Set in the 1970s, Easy Does It chronicles the cross-country trek of small-time criminals Jack (Ben Matheny) and Scotti (Matthew Paul Martinez) as they search for treasure and freedom on the wild, open road. Taking nods from B-movie classics and grindhouse adventure films, the film follows the two best friends as they evade the police and mob enforcers as their crime spree fuels their quest for a new life in Southern California. Branded on “wanted posters” straight out of the Old West, the two almost famous criminals run scam after scam taking a hostage, robbing gas stations, and making their way nearly 2200 miles. Still, sooner or later, luck runs out for our heroes in this action-comedy.
Opening with Jack receiving a postcard informing him of the death of his mother and the possibility of buried treasure in San Clemente, Jack enlists the help of his constant partner in crime Scotti to escape the small-town life and follow their dreams for greatness. However, before Jack and Scotti can depart, they are intercepted by local crime boss “King George” (Linda Hamilton) and her baseball-bat-wielding daughter “Blue Eyes” (Susan Gordan). “King George” informs the two friends that she and “Blue Eyes” will be joining our two outlaws on their journey and will be taking the treasure for themselves. After giving “King George” the slip, Jack and Scotti find themselves on the run from cops and criminals alike with thousands of miles between them and safety.
“Jack enlists the help of his constant partner in crime Scotti to escape the small-town life and follow their dreams for greatness…”
The odyssey continues as the two criminals take Collin (Cory Dumsnil), a store patron, hostage in a robbery gone wrong. However, after a short time on the road, Collin decides to join in hopes of escaping his mundane nine-to-five life. While on the road, “the Red, White, and Blue Bandit” and “the Apache Warrior” – their outlaw names – draw the attention of every law officer in the Southwest. Climaxing in a desert showdown between Blue Eyes and the boys, the film exudes classic baseball and classic western themes from start to credits.

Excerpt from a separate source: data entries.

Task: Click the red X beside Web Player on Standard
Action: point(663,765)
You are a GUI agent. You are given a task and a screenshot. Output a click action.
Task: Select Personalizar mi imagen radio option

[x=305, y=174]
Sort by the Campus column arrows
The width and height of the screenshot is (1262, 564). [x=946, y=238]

The chemistry between Ben Matheny and Matthew Paul Martinez is unmistakable throughout the film. The two bicker and scheme like best friends from long before the days of Jack and Scotti’s criminal enterprises. Jack and Scotti are, by no means, meant to be world-class criminals. When they talk about robberies or run-ins with the police, they sound more like high school students bragging to their friends than hardened criminals, but it adds so much flavor to the story and gives the film most of its charm. The film does an excellent job of giving the story a feel of a classic drive-in car adventure, so much so that Jack’s classic car is nearly a fourth member of their gang of outlaws. These themes of friendship and the open road paired with a Spaghetti western make the film a fun and fast-paced adventure, in search of more than treasure but striking out on your own in a crazy world.

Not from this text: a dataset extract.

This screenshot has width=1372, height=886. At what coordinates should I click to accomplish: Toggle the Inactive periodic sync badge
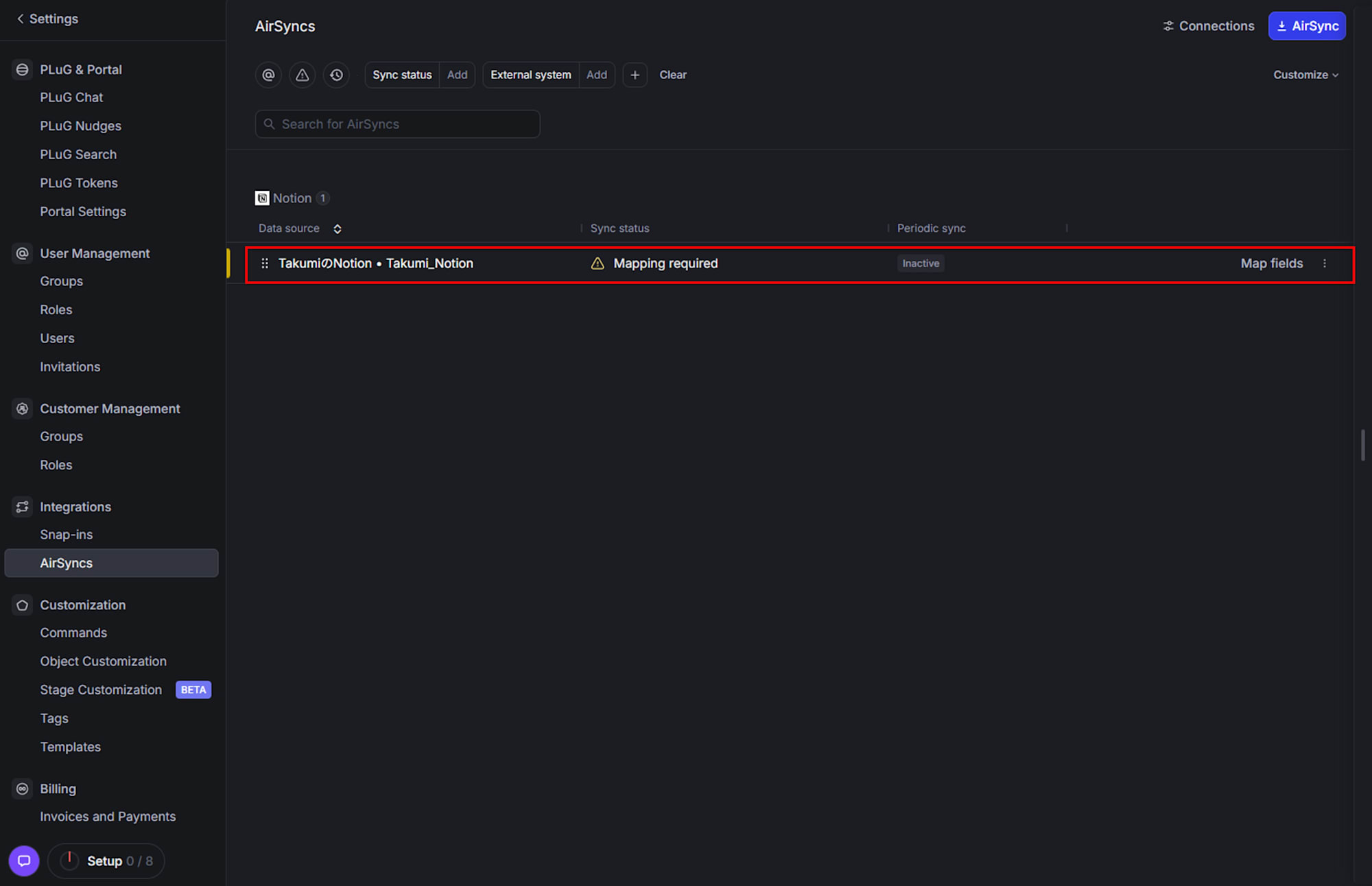tap(921, 264)
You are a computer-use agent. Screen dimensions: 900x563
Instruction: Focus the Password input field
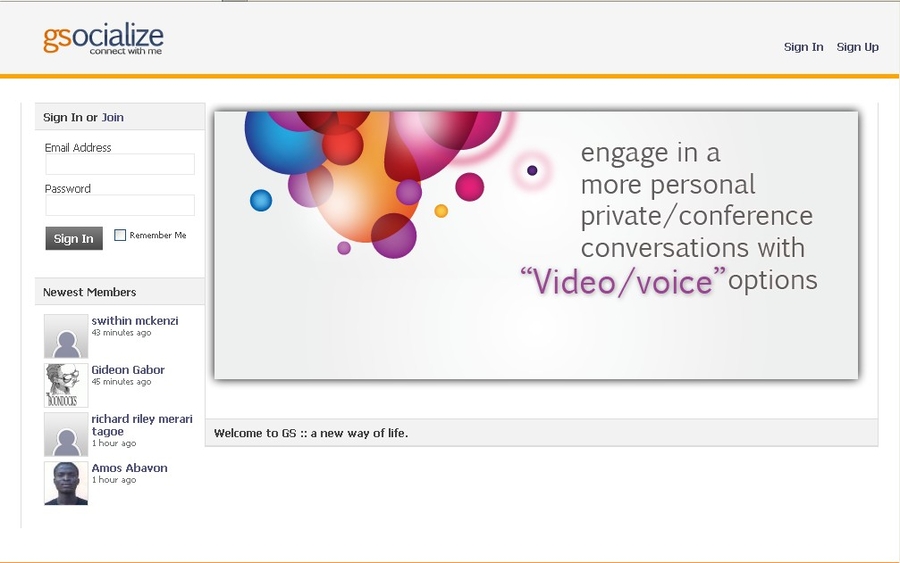click(120, 206)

I found this film to be a fun ride from coast to coast. The soundtrack highlights each haphazard robbery and gives life to some of the softer moments where characters begin to open up to one another. However, I will fully admit your enjoyment of this film is largely dependent on how charming you find Jack and Scotti. There are moments the two verges on a scaled-down Jay & Silent Bob or a macho Thelma & Louise, but for the majority of the film, the two come across as semi-competent friends trying to talk their way out of detention or – in this case – death. The film takes a while to get into, but if you go in expecting a throwback to grindhouse adventure films or a Black Keys-esque western, this will be worth the watch.
"…chronicles the cross-country trek of small-time criminals...as they search for treasure and freedom on the wild, open road."